Set problem 1: Write out the lines of the listing exactly, from the line containing "Open Find with" up to and including the line containing "tap(206, 296)".

-------- Document extract --------

Last week I commented that Prof Upendra Baxi wrote about an unwritten constitution of India. Readers might have viewed this as a piece of gratuitous exhibitionism (in other words showing off) on my part – in the way that it is almost required of columnists to have some learned reference or quotation early in their piece to demonstrate their credentials.
But this notion did give me a perspective on the Kenyan Constitution.
I can best explain Baxi by another quotation – from Dr Linda Musumba who wrote in The Standard in 2009 that Baxi, "argues that in every state there are underlying dynamics emanating from customs, norms and other pertinent historical socio-political factors, which even though not codified expressly in the written word of the constitution, are nevertheless very influential and abiding.
Their influence has been found to be so strong as to cause alterations, even major ones, to the ordinary meaning of the text in the written constitution and the implementation thereof. Baxi further states the unwritten constitution continually hovers over the written constitution threatening in some cases to supplant and even replace it.”
I can clearly see at least three elements of our unwritten constitution.
THE PRESIDENT’S POWERS
These conceptions are not limited to the powerful in society. Apparently ordinary Kenyans embrace them. One might mention someone who wrote a column a few days ago arguing that – because we have a “presidential system” – the President can do anything he wants.
Apparently some ordinary Kenyans (those in whom sovereignty rests) are convinced that they have given away their sovereignty to the President. Is this because this is the message that so insistently comes from the ruling class? Or it is because of a nostalgia for the days when you didn’t have to think too much about government and what your role and responsibilities were because there was the President (the Big Daddy) to do it all for you?
I am happy to go with the expression “presidential system”. It is used to distinguish a system in which the President, who is head of government, does not owe his or her position to selection by Parliament, and is not a member of Parliament. It is radically different from a parliamentary system in which who is head of government is decided on the basis of balance of party power in Parliament.
"That person, known as Prime Minister in most systems, may head the biggest party. He or she may emerge from a process of bargaining between parties when none has a clear majority (we have just seen this working out in Israel).
There is no such thing as the presidential system or even the parliamentary system. Each presidential system or parliamentary system is a bit different.
But you would be hard pressed to find a decent functioning presidential system in which the constitution allows the President to do anything he or she chooses. In fact it is an important function of constitutions to limit powers, or rather to give only limited powers.
Mediaeval European Kings (and the rare Queen) could perhaps do anything – legally speaking. As a result of the almost irresistible temptation to abuse such powers (for “absolute power corrupts absolutely”), European history is full of civil wars, rebellions and assassinations. And politics was mainly a process of the elite trying to wrest much of the power from the monarch, and later the people trying to reclaim that power for themselves – at least through democratically elected representatives.
It is hundreds of years since English Kings were able to do just as they pleased. And as I said last week, “Kenya is not a monarchy.” Limiting powers (like limiting duration of office) is an important factor in achieving stability and preventing political violence.

-------- Record extracts --------

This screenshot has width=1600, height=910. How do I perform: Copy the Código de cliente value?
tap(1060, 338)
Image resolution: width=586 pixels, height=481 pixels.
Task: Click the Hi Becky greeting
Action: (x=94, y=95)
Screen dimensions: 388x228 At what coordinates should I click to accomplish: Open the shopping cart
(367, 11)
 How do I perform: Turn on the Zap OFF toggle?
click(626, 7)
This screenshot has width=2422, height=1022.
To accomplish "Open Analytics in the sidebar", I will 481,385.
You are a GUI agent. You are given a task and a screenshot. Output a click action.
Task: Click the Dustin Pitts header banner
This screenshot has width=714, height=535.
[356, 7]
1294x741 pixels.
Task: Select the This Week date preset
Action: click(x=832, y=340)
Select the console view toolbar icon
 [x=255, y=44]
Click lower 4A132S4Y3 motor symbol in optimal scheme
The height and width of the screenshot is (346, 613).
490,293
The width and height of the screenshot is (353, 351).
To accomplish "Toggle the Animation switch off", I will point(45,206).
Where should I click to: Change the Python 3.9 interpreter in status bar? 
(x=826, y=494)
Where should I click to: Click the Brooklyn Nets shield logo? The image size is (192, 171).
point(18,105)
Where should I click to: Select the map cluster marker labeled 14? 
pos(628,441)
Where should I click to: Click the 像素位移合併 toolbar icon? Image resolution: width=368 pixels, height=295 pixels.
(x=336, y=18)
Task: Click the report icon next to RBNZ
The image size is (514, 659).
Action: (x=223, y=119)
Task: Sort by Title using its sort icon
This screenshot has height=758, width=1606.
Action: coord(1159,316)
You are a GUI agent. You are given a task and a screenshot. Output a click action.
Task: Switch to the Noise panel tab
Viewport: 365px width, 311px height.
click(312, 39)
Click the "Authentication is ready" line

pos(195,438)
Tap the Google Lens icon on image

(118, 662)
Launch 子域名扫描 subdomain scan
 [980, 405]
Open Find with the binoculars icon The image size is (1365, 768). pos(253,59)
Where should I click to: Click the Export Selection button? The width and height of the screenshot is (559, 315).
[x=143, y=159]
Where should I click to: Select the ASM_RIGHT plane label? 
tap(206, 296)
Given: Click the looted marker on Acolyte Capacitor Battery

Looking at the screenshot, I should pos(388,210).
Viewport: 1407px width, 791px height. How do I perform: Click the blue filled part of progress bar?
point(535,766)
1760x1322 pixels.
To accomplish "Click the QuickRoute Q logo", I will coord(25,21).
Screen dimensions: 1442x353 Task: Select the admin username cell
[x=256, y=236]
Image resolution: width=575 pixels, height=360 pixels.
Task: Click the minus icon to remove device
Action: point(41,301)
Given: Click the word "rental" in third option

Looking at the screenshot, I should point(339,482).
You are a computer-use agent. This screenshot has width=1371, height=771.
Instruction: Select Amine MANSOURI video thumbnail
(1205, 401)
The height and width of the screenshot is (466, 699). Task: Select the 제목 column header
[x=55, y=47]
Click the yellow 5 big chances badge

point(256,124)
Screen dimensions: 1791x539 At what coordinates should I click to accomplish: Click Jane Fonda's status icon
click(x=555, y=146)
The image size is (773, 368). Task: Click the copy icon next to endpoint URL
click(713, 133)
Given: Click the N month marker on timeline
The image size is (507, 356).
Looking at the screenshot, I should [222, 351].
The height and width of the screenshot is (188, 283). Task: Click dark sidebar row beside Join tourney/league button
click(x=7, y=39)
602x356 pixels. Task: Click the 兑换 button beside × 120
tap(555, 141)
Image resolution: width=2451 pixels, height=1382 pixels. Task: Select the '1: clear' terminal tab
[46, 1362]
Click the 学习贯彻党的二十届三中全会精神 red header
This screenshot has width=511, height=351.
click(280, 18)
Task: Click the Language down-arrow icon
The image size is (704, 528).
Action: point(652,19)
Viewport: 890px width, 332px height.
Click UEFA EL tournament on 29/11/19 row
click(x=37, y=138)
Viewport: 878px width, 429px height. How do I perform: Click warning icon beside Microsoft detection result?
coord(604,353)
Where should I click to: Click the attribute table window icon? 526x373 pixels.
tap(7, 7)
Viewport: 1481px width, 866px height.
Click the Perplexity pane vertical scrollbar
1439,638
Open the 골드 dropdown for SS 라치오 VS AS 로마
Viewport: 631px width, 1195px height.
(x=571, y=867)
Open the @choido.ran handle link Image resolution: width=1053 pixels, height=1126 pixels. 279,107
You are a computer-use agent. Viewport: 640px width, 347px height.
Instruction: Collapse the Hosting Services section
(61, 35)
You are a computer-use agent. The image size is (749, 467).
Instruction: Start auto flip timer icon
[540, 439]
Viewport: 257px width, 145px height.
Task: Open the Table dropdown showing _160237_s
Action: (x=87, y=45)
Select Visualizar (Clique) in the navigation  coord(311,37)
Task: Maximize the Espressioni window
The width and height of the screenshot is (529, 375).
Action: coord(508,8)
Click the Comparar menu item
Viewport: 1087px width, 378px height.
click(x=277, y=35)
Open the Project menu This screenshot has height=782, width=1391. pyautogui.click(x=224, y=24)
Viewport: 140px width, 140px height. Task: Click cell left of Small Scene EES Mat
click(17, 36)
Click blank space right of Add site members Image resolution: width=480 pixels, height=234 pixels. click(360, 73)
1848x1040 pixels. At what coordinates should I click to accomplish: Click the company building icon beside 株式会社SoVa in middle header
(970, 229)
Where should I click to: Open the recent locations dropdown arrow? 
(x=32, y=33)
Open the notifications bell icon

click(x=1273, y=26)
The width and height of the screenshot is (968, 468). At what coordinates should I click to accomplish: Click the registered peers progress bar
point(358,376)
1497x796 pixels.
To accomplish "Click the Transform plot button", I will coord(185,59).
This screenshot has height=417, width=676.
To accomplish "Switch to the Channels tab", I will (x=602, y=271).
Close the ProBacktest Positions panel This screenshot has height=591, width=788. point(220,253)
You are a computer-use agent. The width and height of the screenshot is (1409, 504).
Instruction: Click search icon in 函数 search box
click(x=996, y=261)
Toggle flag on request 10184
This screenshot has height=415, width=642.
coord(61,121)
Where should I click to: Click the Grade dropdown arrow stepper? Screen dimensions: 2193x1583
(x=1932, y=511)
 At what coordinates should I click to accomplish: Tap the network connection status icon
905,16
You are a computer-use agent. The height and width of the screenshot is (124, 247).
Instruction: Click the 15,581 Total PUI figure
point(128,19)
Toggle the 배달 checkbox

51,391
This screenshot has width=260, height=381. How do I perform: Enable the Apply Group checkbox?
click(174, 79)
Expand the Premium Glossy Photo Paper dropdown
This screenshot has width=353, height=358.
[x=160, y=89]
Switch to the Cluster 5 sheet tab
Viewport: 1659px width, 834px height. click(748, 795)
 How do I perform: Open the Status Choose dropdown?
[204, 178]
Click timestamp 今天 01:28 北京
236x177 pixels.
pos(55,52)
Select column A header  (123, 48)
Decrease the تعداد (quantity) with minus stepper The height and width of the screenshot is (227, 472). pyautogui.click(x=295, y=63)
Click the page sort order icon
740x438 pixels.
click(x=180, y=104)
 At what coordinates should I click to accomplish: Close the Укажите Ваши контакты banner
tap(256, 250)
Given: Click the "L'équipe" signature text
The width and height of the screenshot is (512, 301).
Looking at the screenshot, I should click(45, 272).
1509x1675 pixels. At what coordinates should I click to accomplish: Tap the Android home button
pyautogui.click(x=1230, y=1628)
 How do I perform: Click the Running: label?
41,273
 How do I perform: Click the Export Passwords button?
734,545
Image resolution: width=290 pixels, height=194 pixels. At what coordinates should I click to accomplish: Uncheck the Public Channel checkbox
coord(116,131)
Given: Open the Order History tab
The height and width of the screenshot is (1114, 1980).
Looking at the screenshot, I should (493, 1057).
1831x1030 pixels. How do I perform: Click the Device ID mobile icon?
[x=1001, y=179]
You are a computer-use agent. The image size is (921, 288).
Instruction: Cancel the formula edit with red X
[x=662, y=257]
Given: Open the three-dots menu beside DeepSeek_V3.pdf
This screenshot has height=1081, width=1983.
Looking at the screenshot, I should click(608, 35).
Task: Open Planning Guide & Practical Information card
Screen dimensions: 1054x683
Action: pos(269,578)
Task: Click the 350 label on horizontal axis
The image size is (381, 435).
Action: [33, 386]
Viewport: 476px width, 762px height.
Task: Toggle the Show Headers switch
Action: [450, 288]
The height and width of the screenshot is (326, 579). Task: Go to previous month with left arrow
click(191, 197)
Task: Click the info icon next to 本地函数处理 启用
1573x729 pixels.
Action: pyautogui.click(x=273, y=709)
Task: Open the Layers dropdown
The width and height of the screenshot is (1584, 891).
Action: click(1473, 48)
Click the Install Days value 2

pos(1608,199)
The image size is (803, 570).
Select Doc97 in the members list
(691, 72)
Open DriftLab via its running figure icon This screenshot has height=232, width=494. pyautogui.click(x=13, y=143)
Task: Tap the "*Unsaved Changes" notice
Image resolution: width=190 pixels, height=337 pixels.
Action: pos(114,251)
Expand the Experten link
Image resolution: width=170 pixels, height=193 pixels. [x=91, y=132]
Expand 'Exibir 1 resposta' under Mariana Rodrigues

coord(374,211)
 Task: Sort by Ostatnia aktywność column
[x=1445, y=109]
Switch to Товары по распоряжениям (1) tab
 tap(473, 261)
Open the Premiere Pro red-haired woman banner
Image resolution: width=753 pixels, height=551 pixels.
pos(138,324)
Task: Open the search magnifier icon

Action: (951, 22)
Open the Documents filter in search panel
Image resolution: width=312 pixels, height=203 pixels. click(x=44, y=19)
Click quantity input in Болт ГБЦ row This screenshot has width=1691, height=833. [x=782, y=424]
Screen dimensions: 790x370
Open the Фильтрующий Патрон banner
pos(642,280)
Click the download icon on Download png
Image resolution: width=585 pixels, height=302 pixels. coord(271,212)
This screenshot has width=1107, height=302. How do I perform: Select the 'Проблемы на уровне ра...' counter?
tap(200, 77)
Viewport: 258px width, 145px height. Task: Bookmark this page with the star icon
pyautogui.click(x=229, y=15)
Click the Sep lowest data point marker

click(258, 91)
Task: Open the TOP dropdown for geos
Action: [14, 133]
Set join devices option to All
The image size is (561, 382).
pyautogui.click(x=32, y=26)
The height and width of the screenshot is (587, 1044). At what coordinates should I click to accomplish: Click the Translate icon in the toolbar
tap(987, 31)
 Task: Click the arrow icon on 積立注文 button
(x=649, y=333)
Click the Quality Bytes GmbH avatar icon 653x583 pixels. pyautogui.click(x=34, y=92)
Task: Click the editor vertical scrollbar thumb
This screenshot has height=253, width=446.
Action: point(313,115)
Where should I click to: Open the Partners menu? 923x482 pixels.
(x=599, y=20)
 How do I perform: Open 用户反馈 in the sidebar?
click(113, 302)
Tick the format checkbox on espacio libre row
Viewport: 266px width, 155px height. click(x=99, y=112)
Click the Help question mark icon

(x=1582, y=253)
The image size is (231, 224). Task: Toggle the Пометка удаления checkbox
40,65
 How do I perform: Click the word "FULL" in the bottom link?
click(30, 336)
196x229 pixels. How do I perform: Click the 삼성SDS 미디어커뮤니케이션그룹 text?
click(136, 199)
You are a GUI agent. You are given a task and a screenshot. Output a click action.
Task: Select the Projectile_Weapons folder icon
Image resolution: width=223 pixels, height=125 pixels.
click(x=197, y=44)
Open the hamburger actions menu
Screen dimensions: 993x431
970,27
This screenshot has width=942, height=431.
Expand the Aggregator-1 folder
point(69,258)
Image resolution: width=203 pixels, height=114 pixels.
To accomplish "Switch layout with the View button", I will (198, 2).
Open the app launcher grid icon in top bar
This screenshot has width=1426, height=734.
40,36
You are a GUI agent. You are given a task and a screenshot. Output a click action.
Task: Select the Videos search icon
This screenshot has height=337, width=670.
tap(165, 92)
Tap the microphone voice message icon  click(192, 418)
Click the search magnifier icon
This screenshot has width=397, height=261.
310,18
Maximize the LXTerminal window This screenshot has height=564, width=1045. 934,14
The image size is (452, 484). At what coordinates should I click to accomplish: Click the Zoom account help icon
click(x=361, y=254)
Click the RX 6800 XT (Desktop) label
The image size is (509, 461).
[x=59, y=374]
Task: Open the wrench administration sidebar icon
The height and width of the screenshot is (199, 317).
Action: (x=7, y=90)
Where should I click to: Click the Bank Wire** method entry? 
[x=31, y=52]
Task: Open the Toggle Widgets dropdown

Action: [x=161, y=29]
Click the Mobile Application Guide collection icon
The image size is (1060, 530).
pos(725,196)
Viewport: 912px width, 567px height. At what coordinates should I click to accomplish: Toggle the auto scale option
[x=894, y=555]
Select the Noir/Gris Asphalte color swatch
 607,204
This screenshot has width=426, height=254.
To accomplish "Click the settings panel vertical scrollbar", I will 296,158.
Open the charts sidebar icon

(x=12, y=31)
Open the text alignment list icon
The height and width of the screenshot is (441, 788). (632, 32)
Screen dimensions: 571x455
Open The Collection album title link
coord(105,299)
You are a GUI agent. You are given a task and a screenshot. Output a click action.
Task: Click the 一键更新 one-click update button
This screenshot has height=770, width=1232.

--------

Set problem 2: Continue the column on Kenya's unwritten constitution and presidential powers, starting after its last sentence.

Written reply 1:
Open Find with the binoculars icon The image size is (1365, 768). pos(253,59)
Where should I click to: Click the Export Selection button? The width and height of the screenshot is (559, 315).
[x=143, y=159]
Where should I click to: Select the ASM_RIGHT plane label? 
tap(206, 296)

Written reply 2:
The Constitution of Kenya Review Commission (2002) and the Bomas Constitutional Conference (2004) recommended a parliamentary system with a President elected by the people (on the model in Ireland) but with very few powers. Ever since the first constitution draft, people have been saying things like, “You can’t have the people elect a President and then take away his powers."
That statement reveals the same attitude – shaped by two dictatorial Presidents – that somehow a person called 'President' has a right to certain, and extensive, powers. People must get their heads round the reality: the President of Kenya has only the powers specified by the Constitution, nothing more, unless the Constitution itself allows Parliament to give him/her more.
Notably the Constitution allows national legislation (an Act of Parliament or regulations) to give the President executive powers. This means no powers to make law or make a judgment like a judge. And a law giving presidential powers could not contradict the Constitution.
The President has no 'inherent'” powers. He/she is entirely a creature of the Constitution. And when he objects that he cannot have a purely formal role, he is wrong – as the courts have said – if that is all the Constitution gives him.
'NATIONAL INTEREST'
The 'national interest' has a powerful hold over the ruling elite. Government tends to think that they are the best judges of this. You may remember how in 2010 someone managed to get printed a number of copies of the Draft Constitution– the draft that was going to the referendum of August that year – that contained that phrase (or the “public interest” - I cannot recall which) inserted into Chapter Four (Bill of Rights).
It appeared, in those rogue copies, to allow rights to be overridden in the national interest. It was spotted and most people got the correct copy.
Underlying this manoeuvre there was presumably a belief that – if rights could be limited in the public interest – it would be the government that decided what that interest was. Now the Constitution uses 'national interest' only once – in connection with how revenue raised nationally is divided between the national and county governments.
Again government has been treating this as something they are the judges of. And a court had to tell it that the 'national interest' is just one of the factors to be taken into account in dividing the money, not a thing for which sums must be allocated to the national government. It cannot be used to take away a big slice before even beginning to make the division.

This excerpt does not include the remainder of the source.